Why not do a C-section if it's faster and easier?
Because, like any surgery, C-sections often lead to complications, and they are an option only when natural childbirth puts the mother or child at risk.
Quite often, women choose a C-section for fear of childbirth (known as tocophobia). Around the globe, about 14 percent of women experience it, and up to seven percent experience an extreme fear of labor [1, 2]. Most scientists agree that in such cases, psychotherapy is much more effective and safer than surgery “on demand”.
What are the risks of a C-section?
Risks are divided into two categories — early and delayed. The early ones arise during or immediately after the operation and occur in about 14.5 percent of cases.
Early risks include:
wound infections (most common);
endometritis (inflammation of the inner lining of the uterus);
internal bleeding;
hematoma of the bladder (small hematomas occur at every second C-section and are considered normal, but a hematoma larger than five centimeters can lead to rupture of the uterus or sepsis);
rupture of the uterus.
Delayed risks can develop years after the surgery. Researchers are still trying to understand more about delayed complications because if side effects appear years later, a causal relation is difficult to establish. According to various sources, the scar defect, for example, manifests in 20–88% of women who undergo a C-section [3].
Delayed risks include:
scar defect (opening or thinning of the wound);
endometriosis (when, during the operation, the endometrial cells reach other organs, "take root" and grow);
pelvic vein thrombosis;
prolonged menstrual bleeding (up to 12 days);
rupture of the uterus in subsequent pregnancies;
increased likelihood of placental abruption or ingrowth in subsequent pregnancies [3].
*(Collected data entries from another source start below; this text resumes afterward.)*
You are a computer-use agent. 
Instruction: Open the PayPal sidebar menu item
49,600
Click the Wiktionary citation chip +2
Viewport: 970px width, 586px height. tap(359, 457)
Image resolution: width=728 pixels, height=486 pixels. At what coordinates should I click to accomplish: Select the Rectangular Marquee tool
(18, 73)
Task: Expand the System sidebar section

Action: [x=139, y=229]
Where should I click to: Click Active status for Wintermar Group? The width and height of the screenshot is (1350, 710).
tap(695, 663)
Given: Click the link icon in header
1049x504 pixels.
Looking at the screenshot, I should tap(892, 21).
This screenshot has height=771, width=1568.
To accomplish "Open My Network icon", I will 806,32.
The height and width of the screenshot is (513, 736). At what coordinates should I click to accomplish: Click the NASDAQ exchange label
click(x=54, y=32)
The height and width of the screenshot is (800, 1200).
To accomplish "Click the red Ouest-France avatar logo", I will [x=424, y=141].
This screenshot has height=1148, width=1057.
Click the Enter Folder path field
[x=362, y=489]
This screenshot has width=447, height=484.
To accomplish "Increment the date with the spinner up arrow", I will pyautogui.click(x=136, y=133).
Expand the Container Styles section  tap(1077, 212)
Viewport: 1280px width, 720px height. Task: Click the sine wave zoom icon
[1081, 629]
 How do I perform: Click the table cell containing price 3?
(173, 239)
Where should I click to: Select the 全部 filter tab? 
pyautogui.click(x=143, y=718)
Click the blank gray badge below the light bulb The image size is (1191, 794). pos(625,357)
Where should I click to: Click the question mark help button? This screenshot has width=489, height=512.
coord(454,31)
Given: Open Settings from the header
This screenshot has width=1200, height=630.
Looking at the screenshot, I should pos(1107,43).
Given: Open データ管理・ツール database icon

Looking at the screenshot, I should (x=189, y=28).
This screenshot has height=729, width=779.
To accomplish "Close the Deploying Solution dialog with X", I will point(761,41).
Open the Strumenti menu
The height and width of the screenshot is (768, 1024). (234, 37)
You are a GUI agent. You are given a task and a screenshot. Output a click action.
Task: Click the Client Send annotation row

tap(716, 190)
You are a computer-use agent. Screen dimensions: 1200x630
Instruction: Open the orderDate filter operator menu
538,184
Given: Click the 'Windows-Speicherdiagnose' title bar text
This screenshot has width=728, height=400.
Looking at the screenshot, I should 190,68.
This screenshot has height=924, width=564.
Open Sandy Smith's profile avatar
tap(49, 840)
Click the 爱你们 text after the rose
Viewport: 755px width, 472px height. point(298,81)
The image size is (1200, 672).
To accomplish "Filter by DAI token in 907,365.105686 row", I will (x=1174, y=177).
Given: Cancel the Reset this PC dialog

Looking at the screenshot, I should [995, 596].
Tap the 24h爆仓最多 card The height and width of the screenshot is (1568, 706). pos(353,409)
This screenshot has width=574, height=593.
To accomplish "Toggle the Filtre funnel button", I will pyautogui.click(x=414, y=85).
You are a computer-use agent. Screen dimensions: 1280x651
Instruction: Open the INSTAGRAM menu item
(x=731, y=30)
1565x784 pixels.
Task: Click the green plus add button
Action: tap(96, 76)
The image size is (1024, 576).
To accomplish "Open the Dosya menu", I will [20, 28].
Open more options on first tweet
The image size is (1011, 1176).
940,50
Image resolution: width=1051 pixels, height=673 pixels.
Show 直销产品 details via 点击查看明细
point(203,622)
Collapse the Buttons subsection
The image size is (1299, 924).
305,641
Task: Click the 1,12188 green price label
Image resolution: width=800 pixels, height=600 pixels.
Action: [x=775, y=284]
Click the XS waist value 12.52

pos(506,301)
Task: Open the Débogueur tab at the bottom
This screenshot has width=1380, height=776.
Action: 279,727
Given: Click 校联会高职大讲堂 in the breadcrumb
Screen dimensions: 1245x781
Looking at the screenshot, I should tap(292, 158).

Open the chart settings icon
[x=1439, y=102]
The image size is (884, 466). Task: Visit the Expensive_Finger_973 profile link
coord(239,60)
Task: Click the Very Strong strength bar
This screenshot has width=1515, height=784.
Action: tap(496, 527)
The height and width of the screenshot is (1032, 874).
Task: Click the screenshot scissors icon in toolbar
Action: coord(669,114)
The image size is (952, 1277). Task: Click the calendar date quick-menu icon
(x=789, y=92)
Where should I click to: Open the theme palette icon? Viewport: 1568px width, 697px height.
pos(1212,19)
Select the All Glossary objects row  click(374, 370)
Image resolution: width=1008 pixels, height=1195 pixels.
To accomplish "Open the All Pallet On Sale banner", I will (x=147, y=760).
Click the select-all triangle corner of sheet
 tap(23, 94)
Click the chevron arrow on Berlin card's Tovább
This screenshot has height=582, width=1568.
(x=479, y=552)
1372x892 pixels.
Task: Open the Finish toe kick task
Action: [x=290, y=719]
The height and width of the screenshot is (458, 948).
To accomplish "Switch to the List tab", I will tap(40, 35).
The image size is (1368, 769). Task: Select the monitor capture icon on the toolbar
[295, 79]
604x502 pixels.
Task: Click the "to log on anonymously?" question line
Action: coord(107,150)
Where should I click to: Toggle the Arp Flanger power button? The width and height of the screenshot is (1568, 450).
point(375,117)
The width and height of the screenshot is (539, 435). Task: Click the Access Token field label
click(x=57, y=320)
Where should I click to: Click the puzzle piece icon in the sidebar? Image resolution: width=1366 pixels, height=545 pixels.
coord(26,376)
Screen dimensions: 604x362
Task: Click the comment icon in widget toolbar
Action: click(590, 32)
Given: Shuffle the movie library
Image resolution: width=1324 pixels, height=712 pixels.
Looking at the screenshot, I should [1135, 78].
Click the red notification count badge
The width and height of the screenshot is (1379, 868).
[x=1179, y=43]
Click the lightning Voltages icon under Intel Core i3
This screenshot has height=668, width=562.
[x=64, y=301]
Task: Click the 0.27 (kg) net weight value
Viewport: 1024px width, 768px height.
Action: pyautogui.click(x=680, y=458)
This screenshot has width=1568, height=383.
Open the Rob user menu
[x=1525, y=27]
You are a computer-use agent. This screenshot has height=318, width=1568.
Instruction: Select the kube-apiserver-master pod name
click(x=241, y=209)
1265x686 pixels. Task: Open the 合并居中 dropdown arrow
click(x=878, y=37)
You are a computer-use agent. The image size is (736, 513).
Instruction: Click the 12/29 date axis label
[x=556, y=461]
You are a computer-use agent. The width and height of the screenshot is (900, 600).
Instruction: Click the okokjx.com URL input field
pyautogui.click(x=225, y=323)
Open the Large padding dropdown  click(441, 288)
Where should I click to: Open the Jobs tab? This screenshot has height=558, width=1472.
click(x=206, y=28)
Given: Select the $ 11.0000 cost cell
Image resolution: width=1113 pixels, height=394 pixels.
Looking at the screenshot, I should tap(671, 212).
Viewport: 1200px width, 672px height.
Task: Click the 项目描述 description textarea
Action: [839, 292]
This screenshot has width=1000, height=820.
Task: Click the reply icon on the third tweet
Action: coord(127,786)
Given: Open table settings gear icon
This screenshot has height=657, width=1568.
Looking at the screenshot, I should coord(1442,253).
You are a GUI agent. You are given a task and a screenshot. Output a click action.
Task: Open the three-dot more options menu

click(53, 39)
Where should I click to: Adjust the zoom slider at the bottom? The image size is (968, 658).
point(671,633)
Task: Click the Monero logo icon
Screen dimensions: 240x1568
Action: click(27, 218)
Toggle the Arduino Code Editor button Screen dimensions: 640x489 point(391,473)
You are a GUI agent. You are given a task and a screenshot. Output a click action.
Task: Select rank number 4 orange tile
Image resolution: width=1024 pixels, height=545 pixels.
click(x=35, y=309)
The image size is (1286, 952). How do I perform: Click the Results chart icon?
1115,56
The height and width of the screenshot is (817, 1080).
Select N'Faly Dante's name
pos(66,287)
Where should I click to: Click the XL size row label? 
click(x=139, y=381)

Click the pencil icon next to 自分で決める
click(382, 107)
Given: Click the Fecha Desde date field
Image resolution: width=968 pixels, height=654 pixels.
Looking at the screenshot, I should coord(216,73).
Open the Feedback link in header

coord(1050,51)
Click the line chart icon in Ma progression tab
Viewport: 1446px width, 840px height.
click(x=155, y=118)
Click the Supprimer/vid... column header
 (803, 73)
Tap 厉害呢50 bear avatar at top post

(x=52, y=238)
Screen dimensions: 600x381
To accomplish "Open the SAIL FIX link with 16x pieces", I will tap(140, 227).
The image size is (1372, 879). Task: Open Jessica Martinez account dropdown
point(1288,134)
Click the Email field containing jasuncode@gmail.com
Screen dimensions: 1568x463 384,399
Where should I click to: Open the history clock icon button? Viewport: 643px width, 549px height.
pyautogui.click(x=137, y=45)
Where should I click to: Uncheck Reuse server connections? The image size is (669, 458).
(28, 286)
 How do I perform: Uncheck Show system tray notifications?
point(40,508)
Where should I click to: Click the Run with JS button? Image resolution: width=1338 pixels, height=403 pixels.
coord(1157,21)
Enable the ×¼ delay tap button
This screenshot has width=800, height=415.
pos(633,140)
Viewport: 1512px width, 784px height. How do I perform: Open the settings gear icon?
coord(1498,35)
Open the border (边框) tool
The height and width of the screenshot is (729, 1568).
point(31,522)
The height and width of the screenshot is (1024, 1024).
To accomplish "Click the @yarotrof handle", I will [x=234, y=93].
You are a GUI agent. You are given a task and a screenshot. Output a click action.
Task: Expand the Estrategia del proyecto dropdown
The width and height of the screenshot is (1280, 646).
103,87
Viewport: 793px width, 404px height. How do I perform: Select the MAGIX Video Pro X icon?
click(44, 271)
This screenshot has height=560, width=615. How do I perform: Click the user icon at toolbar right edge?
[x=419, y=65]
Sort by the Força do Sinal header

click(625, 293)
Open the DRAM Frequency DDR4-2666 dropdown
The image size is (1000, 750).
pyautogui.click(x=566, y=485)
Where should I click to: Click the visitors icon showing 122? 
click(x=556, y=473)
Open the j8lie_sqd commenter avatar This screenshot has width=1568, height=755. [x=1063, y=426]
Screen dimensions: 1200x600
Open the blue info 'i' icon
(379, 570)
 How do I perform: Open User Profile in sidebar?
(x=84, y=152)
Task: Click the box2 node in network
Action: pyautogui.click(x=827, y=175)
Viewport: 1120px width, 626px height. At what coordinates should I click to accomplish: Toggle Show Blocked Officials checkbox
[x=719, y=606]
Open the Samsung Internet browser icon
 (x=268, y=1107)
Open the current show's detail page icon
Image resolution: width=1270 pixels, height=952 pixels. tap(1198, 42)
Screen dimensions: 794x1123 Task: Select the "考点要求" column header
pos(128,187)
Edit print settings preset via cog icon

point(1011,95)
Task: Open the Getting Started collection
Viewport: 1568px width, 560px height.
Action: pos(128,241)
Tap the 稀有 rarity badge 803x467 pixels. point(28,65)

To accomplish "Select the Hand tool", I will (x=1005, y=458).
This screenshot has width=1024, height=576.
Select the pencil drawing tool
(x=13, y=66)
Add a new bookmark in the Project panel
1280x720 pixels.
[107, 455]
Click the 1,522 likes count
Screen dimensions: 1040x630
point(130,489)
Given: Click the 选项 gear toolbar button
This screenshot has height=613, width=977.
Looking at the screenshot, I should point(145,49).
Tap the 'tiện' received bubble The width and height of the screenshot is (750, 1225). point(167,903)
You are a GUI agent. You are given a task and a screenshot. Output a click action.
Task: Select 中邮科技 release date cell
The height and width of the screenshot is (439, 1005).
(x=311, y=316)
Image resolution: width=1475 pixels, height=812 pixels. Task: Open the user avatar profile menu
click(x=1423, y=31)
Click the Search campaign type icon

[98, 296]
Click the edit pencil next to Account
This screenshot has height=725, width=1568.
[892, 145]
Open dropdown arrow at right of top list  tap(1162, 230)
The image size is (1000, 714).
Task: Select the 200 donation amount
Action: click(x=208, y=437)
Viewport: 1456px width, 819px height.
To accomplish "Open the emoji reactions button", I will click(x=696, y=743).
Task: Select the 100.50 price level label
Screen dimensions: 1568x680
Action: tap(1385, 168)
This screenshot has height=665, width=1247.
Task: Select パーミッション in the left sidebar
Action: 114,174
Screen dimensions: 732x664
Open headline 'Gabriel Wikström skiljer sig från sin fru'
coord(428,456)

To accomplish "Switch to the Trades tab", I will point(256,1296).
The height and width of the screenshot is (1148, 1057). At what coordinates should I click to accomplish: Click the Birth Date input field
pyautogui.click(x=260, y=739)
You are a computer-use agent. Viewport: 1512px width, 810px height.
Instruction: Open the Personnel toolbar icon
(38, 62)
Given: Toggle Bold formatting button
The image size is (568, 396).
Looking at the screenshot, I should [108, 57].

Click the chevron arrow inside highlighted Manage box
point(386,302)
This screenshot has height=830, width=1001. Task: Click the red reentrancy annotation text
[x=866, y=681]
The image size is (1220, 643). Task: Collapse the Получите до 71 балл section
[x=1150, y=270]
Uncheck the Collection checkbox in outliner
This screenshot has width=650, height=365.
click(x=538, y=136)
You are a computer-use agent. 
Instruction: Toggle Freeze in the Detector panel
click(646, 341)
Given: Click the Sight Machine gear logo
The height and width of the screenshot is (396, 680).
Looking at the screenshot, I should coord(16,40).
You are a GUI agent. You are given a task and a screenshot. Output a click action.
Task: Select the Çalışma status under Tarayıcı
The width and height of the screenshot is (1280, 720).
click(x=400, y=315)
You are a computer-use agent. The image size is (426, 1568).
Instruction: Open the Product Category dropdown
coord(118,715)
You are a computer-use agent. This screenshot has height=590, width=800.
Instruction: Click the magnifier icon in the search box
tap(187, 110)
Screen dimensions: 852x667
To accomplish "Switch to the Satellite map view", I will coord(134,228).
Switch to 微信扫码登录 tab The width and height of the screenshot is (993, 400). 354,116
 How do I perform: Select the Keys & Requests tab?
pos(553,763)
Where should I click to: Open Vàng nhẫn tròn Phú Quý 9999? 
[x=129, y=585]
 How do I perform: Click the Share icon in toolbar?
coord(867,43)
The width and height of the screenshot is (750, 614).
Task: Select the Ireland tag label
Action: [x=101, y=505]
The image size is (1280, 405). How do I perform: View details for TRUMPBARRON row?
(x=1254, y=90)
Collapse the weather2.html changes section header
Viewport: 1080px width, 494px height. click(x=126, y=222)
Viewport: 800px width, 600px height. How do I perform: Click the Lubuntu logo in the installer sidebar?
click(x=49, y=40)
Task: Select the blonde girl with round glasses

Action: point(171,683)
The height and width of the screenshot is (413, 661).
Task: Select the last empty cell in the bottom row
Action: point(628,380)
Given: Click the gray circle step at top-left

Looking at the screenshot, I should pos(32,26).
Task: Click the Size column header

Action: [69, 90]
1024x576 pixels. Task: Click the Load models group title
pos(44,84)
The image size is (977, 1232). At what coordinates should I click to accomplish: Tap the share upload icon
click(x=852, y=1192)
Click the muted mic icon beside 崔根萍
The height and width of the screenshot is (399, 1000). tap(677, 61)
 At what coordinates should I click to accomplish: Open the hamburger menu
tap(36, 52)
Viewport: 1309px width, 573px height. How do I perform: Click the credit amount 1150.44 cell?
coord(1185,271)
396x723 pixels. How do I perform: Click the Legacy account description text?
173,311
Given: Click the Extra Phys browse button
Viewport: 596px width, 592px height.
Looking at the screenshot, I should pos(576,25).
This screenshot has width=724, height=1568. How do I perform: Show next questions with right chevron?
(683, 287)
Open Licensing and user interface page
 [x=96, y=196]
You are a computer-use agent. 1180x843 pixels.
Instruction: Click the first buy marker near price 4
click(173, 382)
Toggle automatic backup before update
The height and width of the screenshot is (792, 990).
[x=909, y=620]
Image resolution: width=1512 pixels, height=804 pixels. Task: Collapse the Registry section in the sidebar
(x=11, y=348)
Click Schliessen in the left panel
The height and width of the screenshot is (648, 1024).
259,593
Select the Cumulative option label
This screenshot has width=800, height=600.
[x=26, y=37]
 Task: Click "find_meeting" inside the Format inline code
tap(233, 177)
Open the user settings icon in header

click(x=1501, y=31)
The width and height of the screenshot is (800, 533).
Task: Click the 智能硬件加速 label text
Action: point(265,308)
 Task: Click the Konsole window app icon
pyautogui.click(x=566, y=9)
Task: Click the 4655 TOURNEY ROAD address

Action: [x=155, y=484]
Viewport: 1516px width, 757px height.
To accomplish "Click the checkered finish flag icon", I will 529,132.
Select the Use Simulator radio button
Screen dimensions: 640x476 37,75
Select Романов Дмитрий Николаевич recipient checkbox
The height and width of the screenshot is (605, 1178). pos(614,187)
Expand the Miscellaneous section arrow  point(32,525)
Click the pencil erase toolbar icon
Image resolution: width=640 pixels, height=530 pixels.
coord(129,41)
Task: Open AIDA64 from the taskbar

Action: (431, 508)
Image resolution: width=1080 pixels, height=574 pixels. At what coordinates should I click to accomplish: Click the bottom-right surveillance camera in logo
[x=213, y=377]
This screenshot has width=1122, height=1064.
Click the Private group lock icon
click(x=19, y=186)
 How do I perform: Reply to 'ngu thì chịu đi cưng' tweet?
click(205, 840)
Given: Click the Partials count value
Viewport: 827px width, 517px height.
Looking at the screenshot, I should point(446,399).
What's best for the child?
There are situations where a C-section is better, including:
if the baby is very large;
if the baby is experiencing oxygen starvation;
if the baby is breech and simply cannot come out naturally;
if the mother has an infection that can be transmitted to the baby during childbirth.
However, if these indications are not present, a vaginal birth is considered best for both mother and baby. Babies born via C-section are more likely to have respiratory system issues. Delayed complications in children are also being studied, but the evidence is sparse.
What are other reasons to consider a C-section over vaginal birth
placenta previa;
premature placental abruption;
previous operations on the uterus (two or more C-sections, one C-section, and removal of fibroids, surgery for malformations of the uterus);
incorrect presentation of the child;
multiple pregnancy (especially if one of the babies is in the wrong position);
pregnancy over 41 weeks with no signs of labor;
mother has a very narrow pelvis;
deformities of the cervix and vagina (due to surgery or tumors);
issues with the mother’s health that prevent her from pushing.
In all of the above cases, your doctor will discuss your options with you and schedule a C-section at the appropriate time.
There has been no safer time to give birth than the present. So, if your doctor recommends a C-section, consider that it is probably the safest and best option for your particular case and has no bearing on your capabilities as a mother and a woman or on the bond you have with your baby.